• EXERCISE OBJECTIVE:
Gather each line of the entries below that includes "Edit".

#### SUPPLIED MATERIAL

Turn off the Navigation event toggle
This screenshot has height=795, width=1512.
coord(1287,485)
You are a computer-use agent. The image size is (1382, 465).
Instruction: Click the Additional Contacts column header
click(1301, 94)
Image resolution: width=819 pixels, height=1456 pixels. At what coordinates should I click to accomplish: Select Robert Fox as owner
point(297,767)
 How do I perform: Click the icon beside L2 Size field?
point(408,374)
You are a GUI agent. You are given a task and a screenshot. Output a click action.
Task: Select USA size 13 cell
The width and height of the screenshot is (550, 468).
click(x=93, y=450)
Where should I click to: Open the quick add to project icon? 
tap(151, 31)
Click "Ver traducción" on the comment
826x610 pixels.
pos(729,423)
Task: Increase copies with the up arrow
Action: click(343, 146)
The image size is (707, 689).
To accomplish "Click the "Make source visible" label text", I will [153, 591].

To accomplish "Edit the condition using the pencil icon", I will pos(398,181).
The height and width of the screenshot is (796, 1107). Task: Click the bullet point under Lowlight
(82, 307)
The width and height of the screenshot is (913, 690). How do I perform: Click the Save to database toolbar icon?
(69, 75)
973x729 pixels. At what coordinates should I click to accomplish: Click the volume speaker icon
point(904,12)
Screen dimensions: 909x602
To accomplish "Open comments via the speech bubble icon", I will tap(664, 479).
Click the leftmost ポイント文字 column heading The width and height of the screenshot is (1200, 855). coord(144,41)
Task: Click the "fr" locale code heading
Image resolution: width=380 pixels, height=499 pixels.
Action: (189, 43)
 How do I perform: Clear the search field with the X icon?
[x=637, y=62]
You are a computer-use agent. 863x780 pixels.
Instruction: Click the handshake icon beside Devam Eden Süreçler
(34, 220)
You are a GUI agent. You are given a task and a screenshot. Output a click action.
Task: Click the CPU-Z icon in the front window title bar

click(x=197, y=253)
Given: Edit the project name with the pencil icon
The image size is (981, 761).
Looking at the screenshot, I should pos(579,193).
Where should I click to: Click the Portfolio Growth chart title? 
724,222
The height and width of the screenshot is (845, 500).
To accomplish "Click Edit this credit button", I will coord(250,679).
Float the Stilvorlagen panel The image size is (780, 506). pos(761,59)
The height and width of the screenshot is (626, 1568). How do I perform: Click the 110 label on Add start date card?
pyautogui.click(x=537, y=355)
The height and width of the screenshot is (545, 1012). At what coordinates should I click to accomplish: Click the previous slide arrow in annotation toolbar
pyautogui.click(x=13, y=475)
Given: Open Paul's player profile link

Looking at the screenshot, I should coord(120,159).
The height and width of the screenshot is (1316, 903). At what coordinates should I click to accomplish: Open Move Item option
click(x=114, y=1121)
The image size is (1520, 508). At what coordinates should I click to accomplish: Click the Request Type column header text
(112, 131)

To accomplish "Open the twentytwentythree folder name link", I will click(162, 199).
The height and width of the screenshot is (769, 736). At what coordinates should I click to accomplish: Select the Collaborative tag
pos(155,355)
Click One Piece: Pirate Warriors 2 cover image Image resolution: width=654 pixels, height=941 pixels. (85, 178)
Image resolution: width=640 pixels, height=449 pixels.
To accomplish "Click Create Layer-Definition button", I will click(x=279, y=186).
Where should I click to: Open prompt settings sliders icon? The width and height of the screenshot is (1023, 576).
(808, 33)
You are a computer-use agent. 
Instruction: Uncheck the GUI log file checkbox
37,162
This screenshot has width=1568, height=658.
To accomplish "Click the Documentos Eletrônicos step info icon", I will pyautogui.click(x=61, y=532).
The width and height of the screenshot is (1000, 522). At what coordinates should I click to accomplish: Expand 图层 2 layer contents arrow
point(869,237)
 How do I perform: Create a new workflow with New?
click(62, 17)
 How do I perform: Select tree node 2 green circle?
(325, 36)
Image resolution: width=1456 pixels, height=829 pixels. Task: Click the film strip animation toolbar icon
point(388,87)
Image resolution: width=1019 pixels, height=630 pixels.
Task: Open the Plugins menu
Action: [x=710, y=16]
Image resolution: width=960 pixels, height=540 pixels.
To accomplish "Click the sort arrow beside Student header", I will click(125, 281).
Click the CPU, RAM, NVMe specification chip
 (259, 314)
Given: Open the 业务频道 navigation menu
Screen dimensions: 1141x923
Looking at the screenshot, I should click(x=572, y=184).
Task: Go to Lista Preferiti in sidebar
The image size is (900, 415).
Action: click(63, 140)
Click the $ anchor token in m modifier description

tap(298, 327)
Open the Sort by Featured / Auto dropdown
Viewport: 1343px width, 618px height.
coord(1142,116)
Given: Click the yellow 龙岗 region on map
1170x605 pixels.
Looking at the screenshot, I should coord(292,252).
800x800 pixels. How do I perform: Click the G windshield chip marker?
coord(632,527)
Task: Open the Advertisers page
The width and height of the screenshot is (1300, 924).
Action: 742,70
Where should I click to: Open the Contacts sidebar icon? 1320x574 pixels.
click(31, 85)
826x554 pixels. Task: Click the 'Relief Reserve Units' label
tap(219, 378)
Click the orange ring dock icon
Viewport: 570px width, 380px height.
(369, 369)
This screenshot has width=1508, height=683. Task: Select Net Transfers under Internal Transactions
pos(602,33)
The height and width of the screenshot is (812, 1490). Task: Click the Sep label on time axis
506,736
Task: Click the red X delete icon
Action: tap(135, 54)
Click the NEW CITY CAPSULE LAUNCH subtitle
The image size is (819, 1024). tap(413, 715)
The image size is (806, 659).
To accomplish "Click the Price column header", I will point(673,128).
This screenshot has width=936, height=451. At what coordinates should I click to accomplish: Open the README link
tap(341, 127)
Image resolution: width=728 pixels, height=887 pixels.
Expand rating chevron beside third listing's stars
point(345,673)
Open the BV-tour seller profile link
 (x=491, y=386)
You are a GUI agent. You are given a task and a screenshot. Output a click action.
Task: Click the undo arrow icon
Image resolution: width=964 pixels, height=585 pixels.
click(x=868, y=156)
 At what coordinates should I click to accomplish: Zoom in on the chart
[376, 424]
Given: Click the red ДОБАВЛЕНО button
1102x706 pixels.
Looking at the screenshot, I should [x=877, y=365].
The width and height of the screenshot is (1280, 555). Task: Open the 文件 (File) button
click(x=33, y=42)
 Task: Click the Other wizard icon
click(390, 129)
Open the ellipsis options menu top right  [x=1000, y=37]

########

• EXERCISE RESULT:
To accomplish "Edit the condition using the pencil icon", I will pos(398,181).
Given: Edit the project name with the pencil icon
To accomplish "Click Edit this credit button", I will coord(250,679).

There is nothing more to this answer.